The Nsight VSE experiment configuration allows the user to define the operations per instruction type.
Nsight Visual Studio Edition
Configuring to collect Achieved FLOPS
Execute the menu command Nsight > Start Performance Analysis... to open the Activity Editor
Set Activity Type to Profile CUDA Application
In Experiment Settings set Experiments to Run to Custom
In the Experiment List add Achieved FLOPS
In the middle pane select Achieved FLOPS
In the right pane you can custom the FLOPS per instruction executed. The default weighting is for FMA and RSQ to count as 2. In some cases I have seen RSQ as high as 5.
Run the Analysis Session.
Viewing Achieved FLOPS
In the nvreport open the CUDA Launches report page.
In the CUDA Launches page select a kernel.
In the report correlation pane (bottom left) select Achieved FLOPS
nvprof
Metrics Available (on a K20)
nvprof --query-metrics | grep flop
flops_sp: Number of single-precision floating-point operations executed by non-predicated threads (add, multiply, multiply-accumulate and special)

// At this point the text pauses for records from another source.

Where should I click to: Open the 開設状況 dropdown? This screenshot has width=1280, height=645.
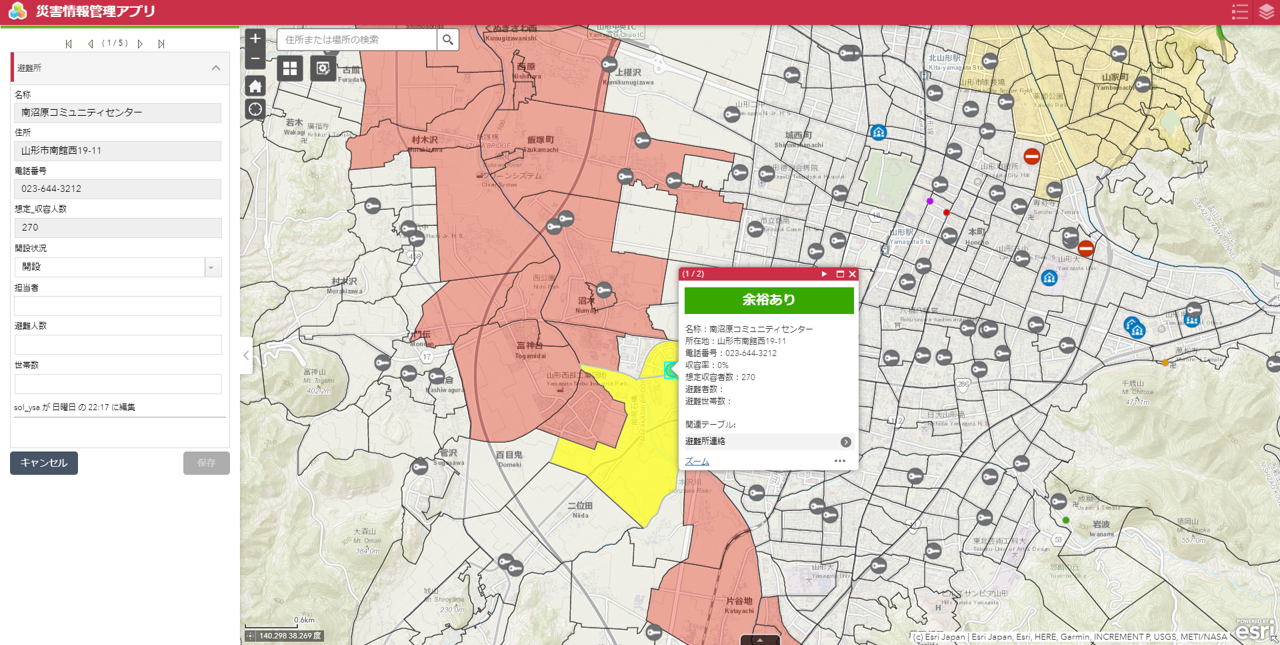pos(212,267)
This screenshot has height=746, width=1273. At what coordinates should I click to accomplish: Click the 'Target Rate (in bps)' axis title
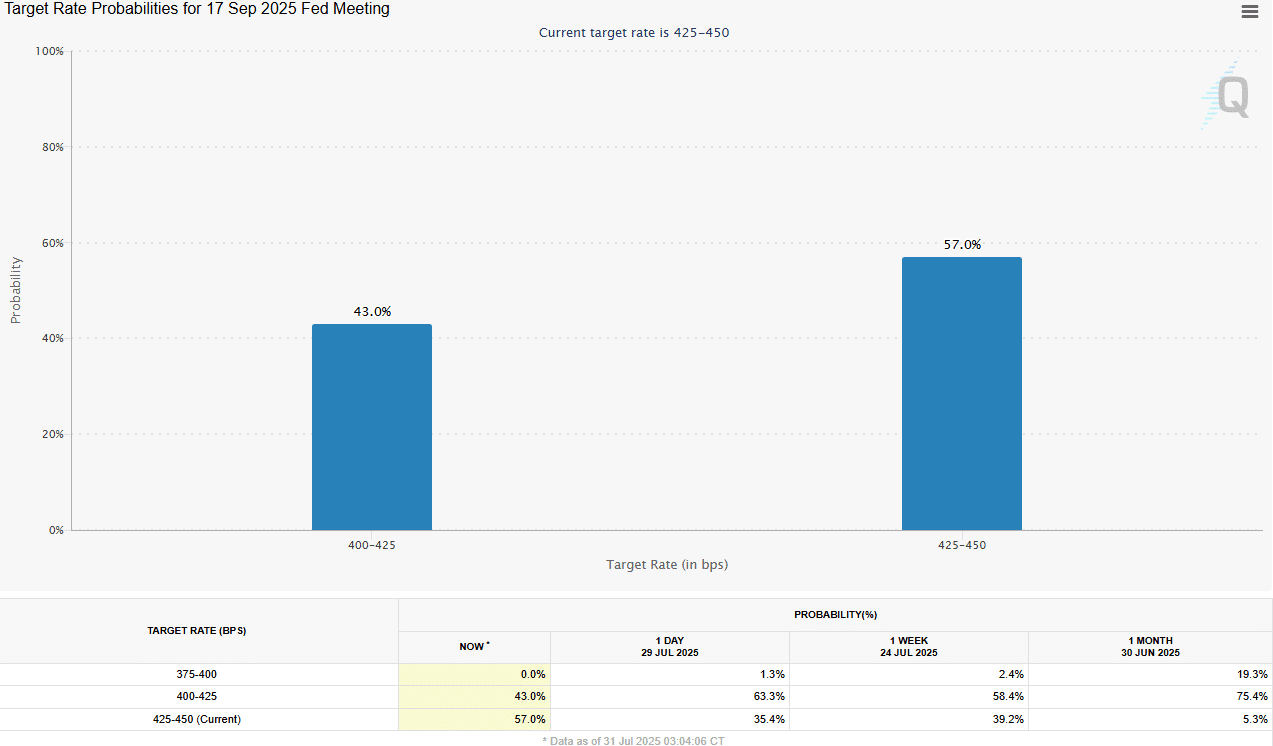click(667, 565)
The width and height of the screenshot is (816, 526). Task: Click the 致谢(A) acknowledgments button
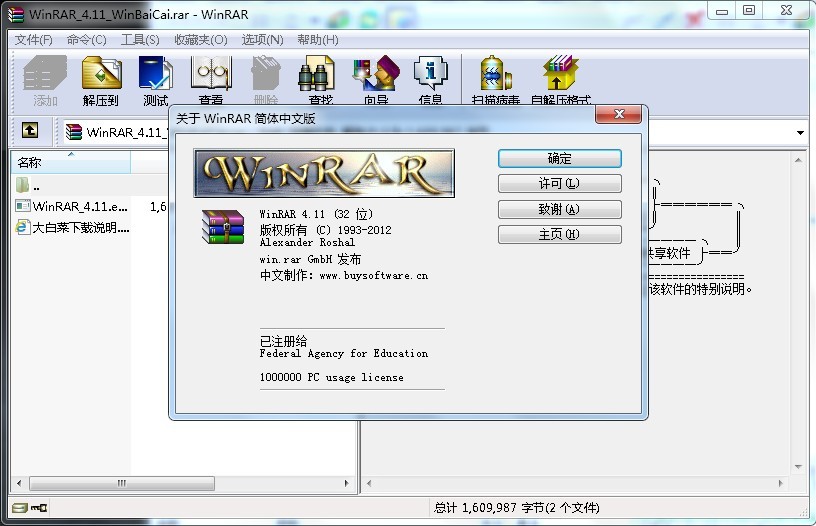(x=559, y=209)
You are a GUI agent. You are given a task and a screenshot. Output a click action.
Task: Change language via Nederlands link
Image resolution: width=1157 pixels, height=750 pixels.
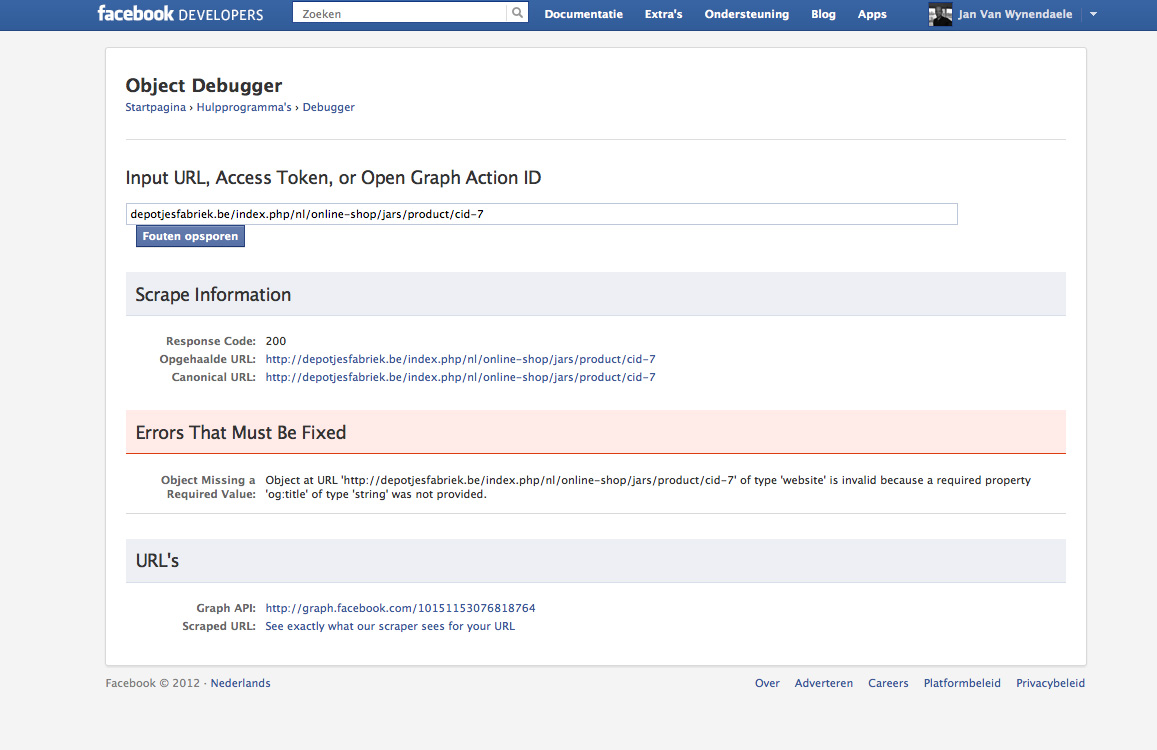click(x=240, y=683)
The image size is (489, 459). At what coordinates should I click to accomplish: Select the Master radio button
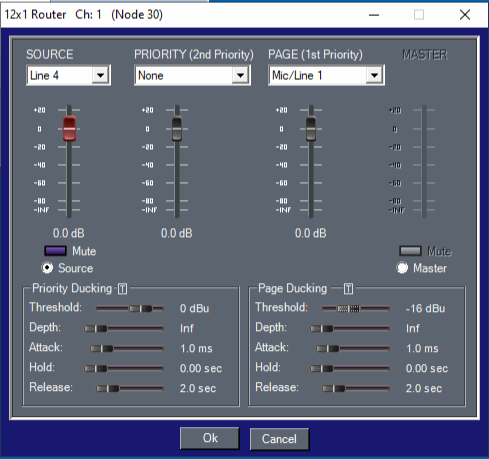tap(402, 268)
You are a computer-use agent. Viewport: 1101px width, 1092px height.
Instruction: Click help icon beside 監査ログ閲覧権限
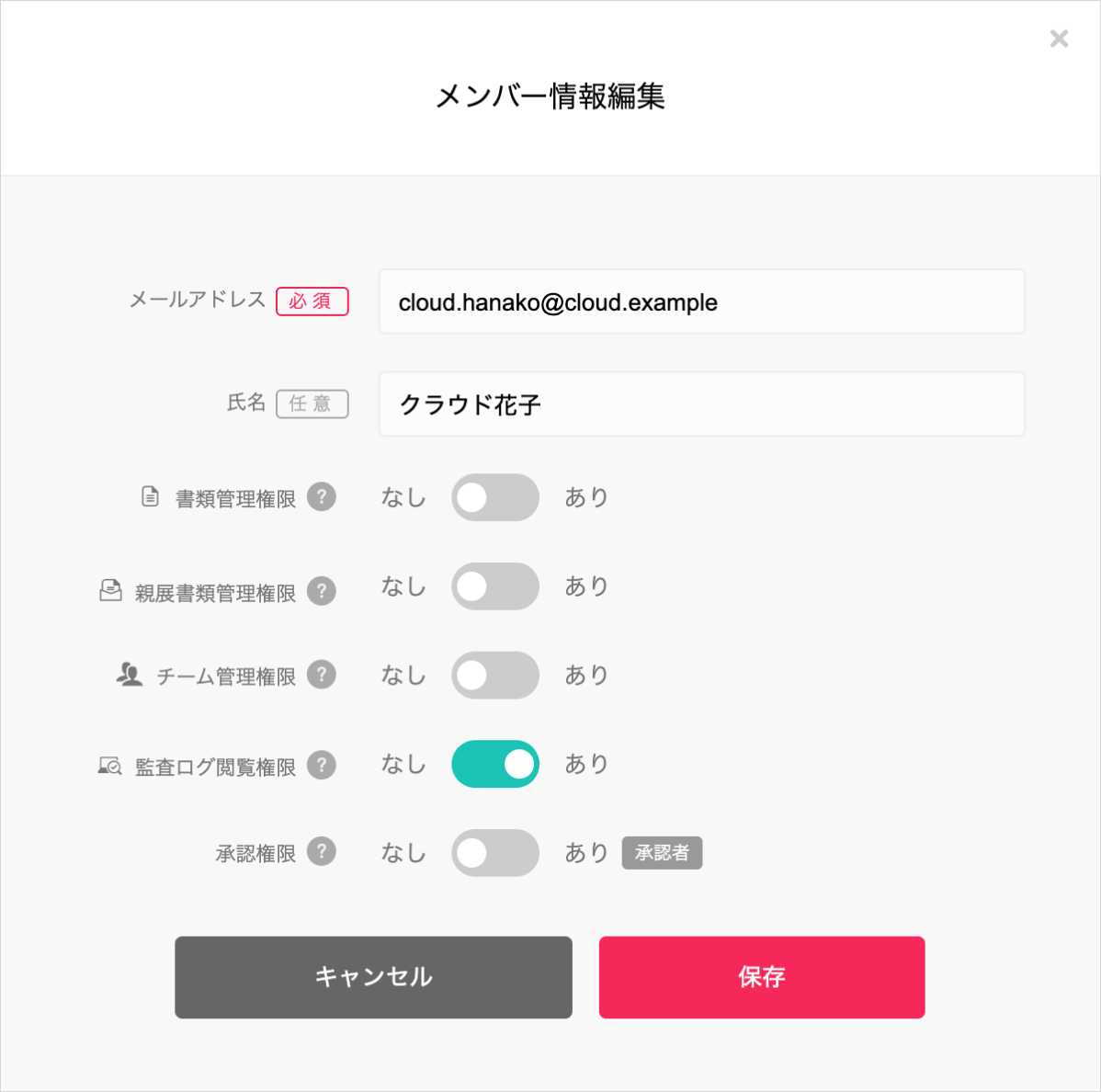[322, 765]
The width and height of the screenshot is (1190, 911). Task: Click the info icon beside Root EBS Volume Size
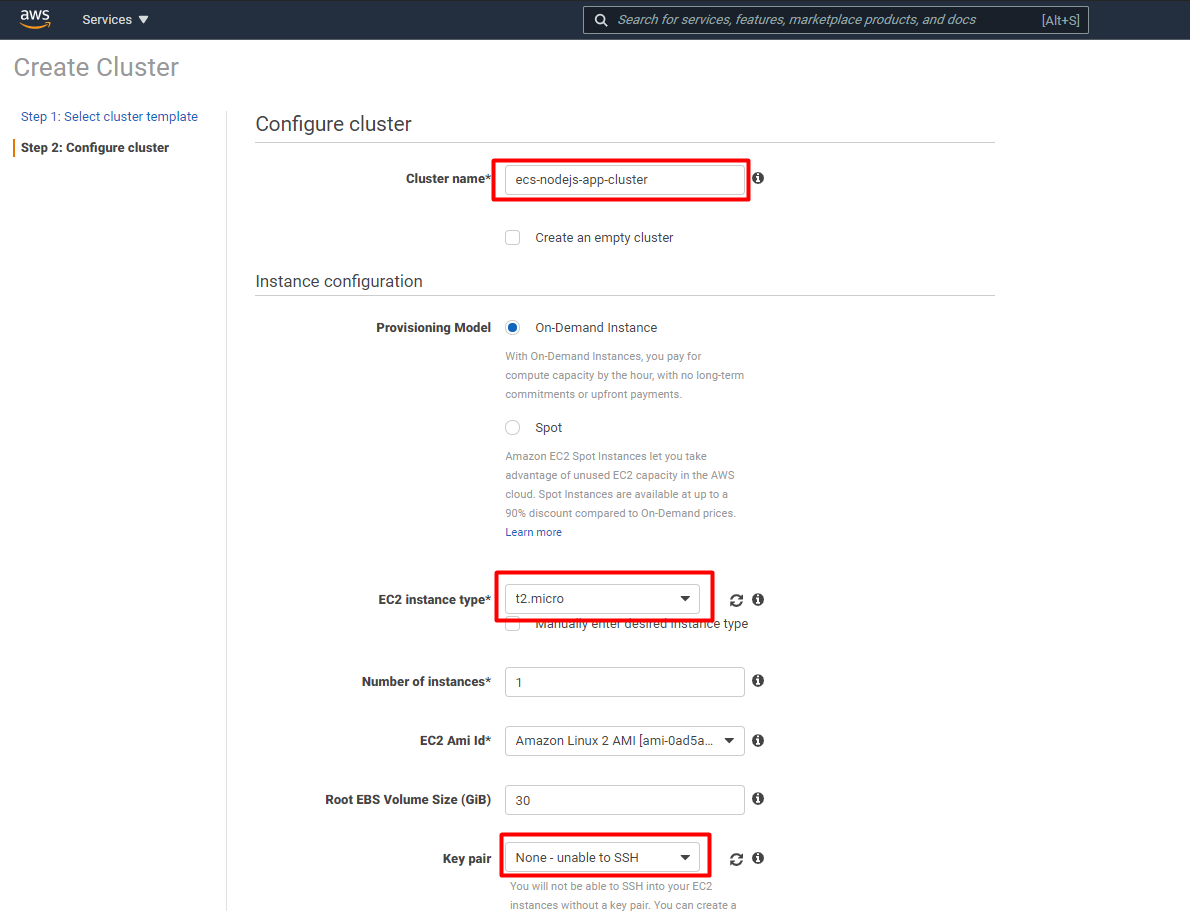pos(757,799)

flops_sp_add: Number of single-precision floating-point add operations executed by non-predicated threads
flops_sp_mul: Number of single-precision floating-point multiply operations executed by non-predicated threads
flops_sp_fma: Number of single-precision floating-point multiply-accumulate operations executed by non-predicated threads
flops_dp: Number of double-precision floating-point operations executed non-predicated threads (add, multiply, multiply-accumulate and special)
flops_dp_add: Number of double-precision floating-point add operations executed by non-predicated threads
flops_dp_mul: Number of double-precision floating-point multiply operations executed by non-predicated threads
flops_dp_fma: Number of double-precision floating-point multiply-accumulate operations executed by non-predicated threads
flops_sp_special: Number of single-precision floating-point special operations executed by non-predicated threads
flop_sp_efficiency: Ratio of achieved to peak single-precision floating-point operations
flop_dp_efficiency: Ratio of achieved to peak double-precision floating-point operations
Collection and Results
nvprof --devices 0 --metrics flops_sp --metrics flops_sp_add --metrics flops_sp_mul --metrics flops_sp_fma matrixMul.exe
[Matrix Multiply Using CUDA] - Starting...
==2452== NVPROF is profiling process 2452, command: matrixMul.exe
GPU Device 0: "Tesla K20c" with compute capability 3.5
MatrixA(320,320), MatrixB(640,320)
Computing result using CUDA Kernel...
done
Performance= 6.18 GFlop/s, Time= 21.196 msec, Size= 131072000 Ops, WorkgroupSize= 1024 threads/block
Checking computed result for correctness: OK
Note: For peak performance, please refer to the matrixMulCUBLAS example.
==2452== Profiling application: matrixMul.exe
==2452== Profiling result:
==2452== Metric result:
Invocations Metric Name Metric Description Min Max Avg
Device "Tesla K20c (0)"
Kernel: void matrixMulCUDA<int=32>(float*, float*, float*, int, int)
301 flops_sp FLOPS(Single) 131072000 131072000 131072000
301 flops_sp_add FLOPS(Single Add) 0 0 0
301 flops_sp_mul FLOPS(Single Mul) 0 0 0
301 flops_sp_fma FLOPS(Single FMA) 65536000 65536000 65536000
NOTE: flops_sp = flops_sp_add + flops_sp_mul + flops_sp_special + (2 * flops_sp_fma) (approximately)
Visual Profiler
The Visual Profiler supports the metrics shown in the nvprof section above.